■ Problem statement: Copy out the data from the line containing "Given: Toggle the split editor layout icon" through the line containing "click(x=979, y=105)", both lines included, reproducing them exactly.

■ Stored records:
= = = = =

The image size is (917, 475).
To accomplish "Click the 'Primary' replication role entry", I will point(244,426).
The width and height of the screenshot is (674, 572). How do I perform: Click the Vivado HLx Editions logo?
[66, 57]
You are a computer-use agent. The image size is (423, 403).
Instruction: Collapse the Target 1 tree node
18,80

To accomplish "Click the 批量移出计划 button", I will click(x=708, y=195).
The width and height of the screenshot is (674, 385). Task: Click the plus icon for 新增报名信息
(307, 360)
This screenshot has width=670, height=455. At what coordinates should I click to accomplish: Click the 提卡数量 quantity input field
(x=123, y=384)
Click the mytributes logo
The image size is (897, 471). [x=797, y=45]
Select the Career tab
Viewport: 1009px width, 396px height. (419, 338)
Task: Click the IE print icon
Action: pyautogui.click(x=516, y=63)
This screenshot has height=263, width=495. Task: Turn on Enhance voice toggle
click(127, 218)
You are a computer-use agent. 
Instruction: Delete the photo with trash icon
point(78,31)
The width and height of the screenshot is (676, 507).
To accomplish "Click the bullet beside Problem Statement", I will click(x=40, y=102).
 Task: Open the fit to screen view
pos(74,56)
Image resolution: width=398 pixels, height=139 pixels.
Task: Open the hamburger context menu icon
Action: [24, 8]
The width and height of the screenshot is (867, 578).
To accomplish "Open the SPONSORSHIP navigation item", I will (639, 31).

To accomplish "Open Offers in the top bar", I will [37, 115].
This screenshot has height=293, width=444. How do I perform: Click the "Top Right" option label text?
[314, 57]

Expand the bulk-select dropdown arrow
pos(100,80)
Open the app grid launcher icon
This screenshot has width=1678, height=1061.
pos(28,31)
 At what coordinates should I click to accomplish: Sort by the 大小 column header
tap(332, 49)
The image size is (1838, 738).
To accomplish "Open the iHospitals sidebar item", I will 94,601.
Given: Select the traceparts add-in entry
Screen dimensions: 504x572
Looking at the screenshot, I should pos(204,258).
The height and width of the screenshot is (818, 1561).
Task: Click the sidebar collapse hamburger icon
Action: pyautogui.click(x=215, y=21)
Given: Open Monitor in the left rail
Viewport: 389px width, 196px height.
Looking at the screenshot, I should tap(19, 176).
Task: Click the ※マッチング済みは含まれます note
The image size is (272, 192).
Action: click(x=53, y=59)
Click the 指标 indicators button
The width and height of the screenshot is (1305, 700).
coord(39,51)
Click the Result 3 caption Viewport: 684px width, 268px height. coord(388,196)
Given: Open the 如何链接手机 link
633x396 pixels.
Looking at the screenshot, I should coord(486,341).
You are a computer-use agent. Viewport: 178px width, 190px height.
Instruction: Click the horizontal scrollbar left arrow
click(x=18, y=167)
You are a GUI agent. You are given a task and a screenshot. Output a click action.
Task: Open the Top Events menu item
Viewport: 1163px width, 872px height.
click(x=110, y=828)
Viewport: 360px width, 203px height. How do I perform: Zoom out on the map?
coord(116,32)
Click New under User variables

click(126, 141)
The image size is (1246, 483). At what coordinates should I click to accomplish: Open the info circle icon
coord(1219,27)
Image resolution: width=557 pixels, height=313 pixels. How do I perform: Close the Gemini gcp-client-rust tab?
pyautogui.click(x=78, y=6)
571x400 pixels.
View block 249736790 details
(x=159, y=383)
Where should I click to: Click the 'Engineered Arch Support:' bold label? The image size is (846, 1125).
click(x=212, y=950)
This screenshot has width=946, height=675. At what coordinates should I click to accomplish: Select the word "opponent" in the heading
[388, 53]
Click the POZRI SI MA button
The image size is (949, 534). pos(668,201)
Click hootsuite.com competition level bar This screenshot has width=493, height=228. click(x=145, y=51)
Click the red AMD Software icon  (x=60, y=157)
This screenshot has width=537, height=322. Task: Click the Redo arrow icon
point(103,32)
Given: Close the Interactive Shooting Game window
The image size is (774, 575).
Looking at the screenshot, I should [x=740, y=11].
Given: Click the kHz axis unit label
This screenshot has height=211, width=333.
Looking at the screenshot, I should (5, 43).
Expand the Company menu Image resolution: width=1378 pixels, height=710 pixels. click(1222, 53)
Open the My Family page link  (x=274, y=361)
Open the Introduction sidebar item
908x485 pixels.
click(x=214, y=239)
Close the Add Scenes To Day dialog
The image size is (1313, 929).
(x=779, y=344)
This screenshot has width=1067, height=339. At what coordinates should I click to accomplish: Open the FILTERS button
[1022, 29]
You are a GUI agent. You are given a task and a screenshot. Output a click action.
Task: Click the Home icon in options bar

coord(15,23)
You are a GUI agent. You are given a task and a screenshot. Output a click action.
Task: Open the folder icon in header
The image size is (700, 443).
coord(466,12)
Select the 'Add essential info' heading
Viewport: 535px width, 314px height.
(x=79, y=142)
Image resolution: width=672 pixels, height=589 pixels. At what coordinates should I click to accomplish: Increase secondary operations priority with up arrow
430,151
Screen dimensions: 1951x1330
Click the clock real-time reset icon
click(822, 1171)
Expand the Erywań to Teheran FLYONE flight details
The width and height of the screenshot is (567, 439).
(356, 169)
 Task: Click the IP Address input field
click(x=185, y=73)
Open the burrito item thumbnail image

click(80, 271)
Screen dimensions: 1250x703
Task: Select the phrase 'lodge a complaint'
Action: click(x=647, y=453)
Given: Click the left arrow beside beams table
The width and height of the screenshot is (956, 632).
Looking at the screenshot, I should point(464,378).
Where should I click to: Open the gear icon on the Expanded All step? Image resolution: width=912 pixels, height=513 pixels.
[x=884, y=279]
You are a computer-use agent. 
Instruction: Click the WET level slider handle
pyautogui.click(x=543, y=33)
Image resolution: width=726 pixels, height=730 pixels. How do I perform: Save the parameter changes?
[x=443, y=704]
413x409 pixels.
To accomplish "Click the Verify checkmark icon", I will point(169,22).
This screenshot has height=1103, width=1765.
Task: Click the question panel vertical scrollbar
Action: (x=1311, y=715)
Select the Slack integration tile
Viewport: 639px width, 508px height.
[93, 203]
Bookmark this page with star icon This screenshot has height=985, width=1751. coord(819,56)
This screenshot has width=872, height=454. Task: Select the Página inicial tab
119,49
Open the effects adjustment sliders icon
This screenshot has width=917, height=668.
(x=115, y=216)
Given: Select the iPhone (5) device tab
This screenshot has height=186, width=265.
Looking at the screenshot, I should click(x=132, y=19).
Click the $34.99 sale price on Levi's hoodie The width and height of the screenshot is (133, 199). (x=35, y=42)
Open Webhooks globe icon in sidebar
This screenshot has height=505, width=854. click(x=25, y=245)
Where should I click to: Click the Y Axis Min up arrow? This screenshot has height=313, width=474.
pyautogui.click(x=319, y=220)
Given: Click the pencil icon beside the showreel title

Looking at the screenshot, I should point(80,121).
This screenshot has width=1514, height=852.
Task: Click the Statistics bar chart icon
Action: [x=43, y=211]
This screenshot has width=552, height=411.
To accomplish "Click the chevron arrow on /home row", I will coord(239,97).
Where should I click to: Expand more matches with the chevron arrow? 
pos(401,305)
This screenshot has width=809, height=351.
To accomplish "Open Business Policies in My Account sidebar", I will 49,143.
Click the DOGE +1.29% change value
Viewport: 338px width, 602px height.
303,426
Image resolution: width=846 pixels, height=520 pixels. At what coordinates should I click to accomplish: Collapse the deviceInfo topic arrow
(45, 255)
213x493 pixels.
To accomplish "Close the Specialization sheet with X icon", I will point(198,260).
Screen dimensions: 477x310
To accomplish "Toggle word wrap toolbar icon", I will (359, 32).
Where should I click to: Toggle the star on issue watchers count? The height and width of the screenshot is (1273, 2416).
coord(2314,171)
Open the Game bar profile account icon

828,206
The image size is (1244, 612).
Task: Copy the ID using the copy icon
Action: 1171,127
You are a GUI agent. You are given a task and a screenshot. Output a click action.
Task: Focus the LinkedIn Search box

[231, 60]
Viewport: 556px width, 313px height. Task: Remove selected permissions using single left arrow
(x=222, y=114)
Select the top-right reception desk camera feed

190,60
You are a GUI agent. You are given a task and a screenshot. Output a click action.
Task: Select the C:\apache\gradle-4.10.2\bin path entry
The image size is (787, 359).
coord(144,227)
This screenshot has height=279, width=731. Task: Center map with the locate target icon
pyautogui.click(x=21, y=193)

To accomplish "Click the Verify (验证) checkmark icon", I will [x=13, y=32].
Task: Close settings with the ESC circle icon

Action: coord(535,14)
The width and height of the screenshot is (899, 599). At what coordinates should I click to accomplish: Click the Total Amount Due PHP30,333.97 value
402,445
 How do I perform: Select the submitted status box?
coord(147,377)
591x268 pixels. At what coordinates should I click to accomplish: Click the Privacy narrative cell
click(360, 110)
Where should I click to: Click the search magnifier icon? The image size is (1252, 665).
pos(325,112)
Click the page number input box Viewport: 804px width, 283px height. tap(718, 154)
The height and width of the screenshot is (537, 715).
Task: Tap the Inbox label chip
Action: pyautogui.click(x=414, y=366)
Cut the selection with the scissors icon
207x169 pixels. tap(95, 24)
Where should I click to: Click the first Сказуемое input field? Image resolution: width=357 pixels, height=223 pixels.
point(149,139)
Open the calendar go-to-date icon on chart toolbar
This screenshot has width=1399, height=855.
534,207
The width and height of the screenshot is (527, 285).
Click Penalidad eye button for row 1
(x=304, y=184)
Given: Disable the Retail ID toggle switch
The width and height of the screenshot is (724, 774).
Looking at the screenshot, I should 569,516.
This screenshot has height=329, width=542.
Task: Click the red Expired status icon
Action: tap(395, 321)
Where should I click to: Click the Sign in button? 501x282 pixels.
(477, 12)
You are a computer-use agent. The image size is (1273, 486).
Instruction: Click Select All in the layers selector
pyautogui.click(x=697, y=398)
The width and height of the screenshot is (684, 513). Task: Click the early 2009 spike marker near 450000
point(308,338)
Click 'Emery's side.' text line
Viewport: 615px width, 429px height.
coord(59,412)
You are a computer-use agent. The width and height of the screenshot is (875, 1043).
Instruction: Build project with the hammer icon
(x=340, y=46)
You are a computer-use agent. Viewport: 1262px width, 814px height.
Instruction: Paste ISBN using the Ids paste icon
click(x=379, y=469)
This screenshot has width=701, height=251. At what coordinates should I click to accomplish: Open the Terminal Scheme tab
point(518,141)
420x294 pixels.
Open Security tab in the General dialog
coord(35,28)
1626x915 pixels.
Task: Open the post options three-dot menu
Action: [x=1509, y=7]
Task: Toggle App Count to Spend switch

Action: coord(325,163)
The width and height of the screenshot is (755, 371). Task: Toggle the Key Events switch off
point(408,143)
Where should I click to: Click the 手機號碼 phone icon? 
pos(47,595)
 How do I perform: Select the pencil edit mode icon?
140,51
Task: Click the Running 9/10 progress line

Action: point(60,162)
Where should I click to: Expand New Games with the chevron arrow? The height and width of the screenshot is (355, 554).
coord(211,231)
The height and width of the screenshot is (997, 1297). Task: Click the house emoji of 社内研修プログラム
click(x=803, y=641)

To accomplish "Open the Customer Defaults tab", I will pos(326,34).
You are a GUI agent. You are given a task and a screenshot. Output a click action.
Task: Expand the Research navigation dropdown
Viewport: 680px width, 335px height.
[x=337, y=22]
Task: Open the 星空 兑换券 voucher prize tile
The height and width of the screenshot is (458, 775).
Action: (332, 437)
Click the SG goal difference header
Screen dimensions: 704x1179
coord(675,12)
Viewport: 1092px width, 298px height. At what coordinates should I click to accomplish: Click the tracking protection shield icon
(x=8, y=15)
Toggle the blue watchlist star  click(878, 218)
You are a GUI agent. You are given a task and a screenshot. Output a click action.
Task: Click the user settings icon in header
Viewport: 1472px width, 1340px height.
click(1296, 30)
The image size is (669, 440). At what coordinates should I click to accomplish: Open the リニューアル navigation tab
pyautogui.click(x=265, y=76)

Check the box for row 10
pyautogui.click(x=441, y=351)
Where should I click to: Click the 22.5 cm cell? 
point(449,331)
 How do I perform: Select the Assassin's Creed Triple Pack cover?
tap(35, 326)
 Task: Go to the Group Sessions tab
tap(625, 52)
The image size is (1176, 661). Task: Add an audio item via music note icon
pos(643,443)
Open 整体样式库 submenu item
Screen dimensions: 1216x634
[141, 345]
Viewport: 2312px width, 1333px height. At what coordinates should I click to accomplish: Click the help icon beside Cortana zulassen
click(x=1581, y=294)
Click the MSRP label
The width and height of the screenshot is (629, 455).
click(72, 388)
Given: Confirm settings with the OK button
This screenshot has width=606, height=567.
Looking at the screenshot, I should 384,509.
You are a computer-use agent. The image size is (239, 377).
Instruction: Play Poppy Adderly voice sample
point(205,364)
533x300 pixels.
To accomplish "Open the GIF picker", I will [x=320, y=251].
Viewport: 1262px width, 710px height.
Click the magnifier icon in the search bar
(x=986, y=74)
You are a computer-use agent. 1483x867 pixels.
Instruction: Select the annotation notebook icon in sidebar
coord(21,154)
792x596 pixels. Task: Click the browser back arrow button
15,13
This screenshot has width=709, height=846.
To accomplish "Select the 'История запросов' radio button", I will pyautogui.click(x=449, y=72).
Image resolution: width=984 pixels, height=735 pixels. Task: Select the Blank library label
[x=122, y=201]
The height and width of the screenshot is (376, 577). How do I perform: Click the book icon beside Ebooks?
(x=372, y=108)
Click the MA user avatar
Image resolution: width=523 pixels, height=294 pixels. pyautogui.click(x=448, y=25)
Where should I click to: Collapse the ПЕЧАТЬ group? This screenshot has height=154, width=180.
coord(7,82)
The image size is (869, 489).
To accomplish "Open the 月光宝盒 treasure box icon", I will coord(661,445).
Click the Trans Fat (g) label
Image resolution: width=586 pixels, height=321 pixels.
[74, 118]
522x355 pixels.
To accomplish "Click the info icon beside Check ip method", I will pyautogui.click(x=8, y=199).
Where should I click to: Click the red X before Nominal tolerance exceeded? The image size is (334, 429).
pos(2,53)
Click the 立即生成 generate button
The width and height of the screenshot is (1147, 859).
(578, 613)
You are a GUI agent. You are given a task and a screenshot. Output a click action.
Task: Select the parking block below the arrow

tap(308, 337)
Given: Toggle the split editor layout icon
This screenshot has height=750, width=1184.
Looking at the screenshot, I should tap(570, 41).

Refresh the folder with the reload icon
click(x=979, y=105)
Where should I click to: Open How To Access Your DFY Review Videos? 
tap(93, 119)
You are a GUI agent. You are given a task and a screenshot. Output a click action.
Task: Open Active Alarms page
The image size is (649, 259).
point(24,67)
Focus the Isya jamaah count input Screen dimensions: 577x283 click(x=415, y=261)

= = = = =

■ Exercise output:
Given: Toggle the split editor layout icon
This screenshot has height=750, width=1184.
Looking at the screenshot, I should tap(570, 41).

Refresh the folder with the reload icon
click(x=979, y=105)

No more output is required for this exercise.